Opinion
2002-02955
Submitted September 4, 2002.
September 24, 2002.
In an action, inter alia, to recover damages for personal injuries, the plaintiff appeals from an order of the Supreme Court, Queens County (Price, J.), dated February 15, 2002, which granted the defendant's motion to compel the plaintiff to accept his answer, and denied his cross motion for leave to enter judgment on the issue of liability upon the defendant's default in answering, and for an inquest on the issue of damages.
Jose R. Mendez, Rego Park, N.Y., for appellant.
Robert P. Tusa (Sweetbaum Sweetbaum, Lake Success, N.Y. [Marshall D. Sweetbaum] of counsel), for respondent.
Before: ANITA R. FLORIO, J.P., CORNELIUS J. O'BRIEN, WILLIAM D. FRIEDMANN, THOMAS A. ADAMS, STEPHEN G. CRANE, JJ.
ORDERED that the order is reversed, on the law and as a matter of discretion, with costs, the motion is denied, the cross motion is granted, and the matter is remitted to the Supreme Court, Queens County, for an inquest on the issue of damages.
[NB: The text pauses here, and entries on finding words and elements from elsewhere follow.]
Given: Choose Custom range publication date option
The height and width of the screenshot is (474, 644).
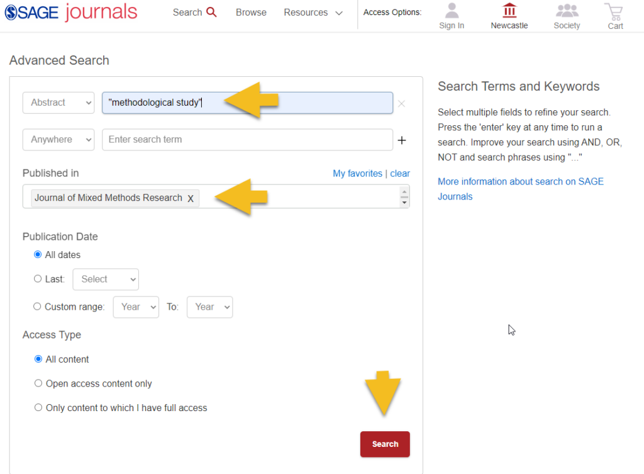Looking at the screenshot, I should [38, 307].
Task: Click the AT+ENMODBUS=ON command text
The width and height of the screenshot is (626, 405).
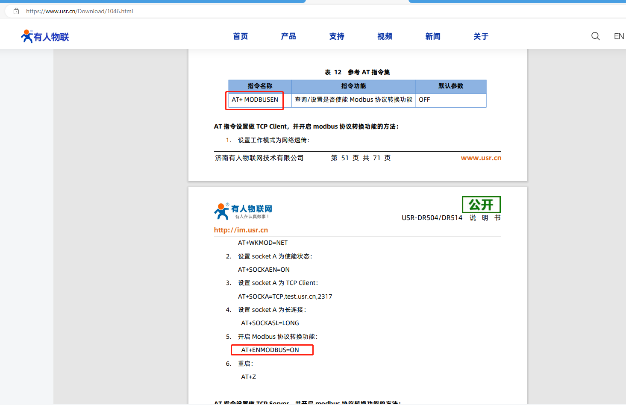Action: [x=270, y=350]
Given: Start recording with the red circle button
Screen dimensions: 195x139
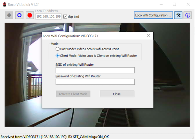Looking at the screenshot, I should (30, 15).
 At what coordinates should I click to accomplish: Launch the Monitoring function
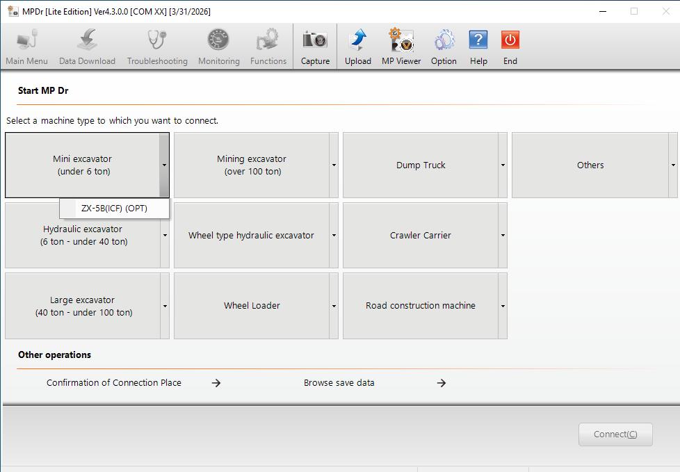click(x=218, y=44)
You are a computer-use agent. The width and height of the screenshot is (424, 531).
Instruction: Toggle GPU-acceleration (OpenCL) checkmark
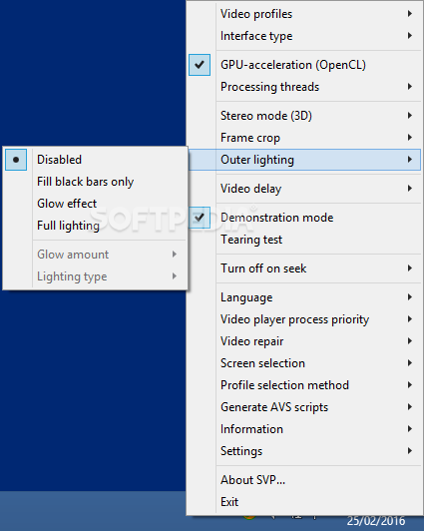200,65
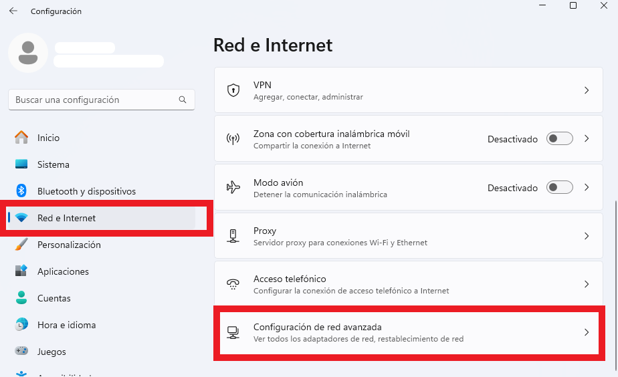
Task: Click the airplane mode icon
Action: tap(233, 187)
The Supreme Court improvidently exercised its discretion in granting the defendant's motion to compel the plaintiff to accept his answer and in denying the plaintiff's cross motion for leave to enter judgment on the issue of liability upon the defendant's default. The defendant failed to proffer a reasonable excuse for the six-week delay in answering the complaint and failed to demonstrate that he has a meritorious defense (see Rockland County Patrolmen's Benevolent Assn. v. Town of Clarkstown, 288 A.D.2d 456; Palermo v. Rodriguez, 255 A.D.2d 567). To justify his delay in answering the complaint, the defendant submitted his attorney's affirmation asserting, without detail, that the delay was caused by the defendant's insurance carrier. The affirmation was insufficient to establish an excusable default (see Warn v. Choi-Lee, 291 A.D.2d 490; Hazen v. Bottiglieri, 286 A.D.2d 708; Miles v. Blue Label Trucking, 232 A.D.2d 382; Peters v. Pickard, 143 A.D.2d 81, 82).
Furthermore, the plaintiff submitted proof of service of the summons and the complaint, and an affidavit of the facts constituting the claim (see CPLR 3215[f]). Therefore, the plaintiff should have been granted leave to enter judgment on the issue of liability in his favor.
FLORIO, J.P., O'BRIEN, FRIEDMANN, ADAMS and CRANE, JJ., concur.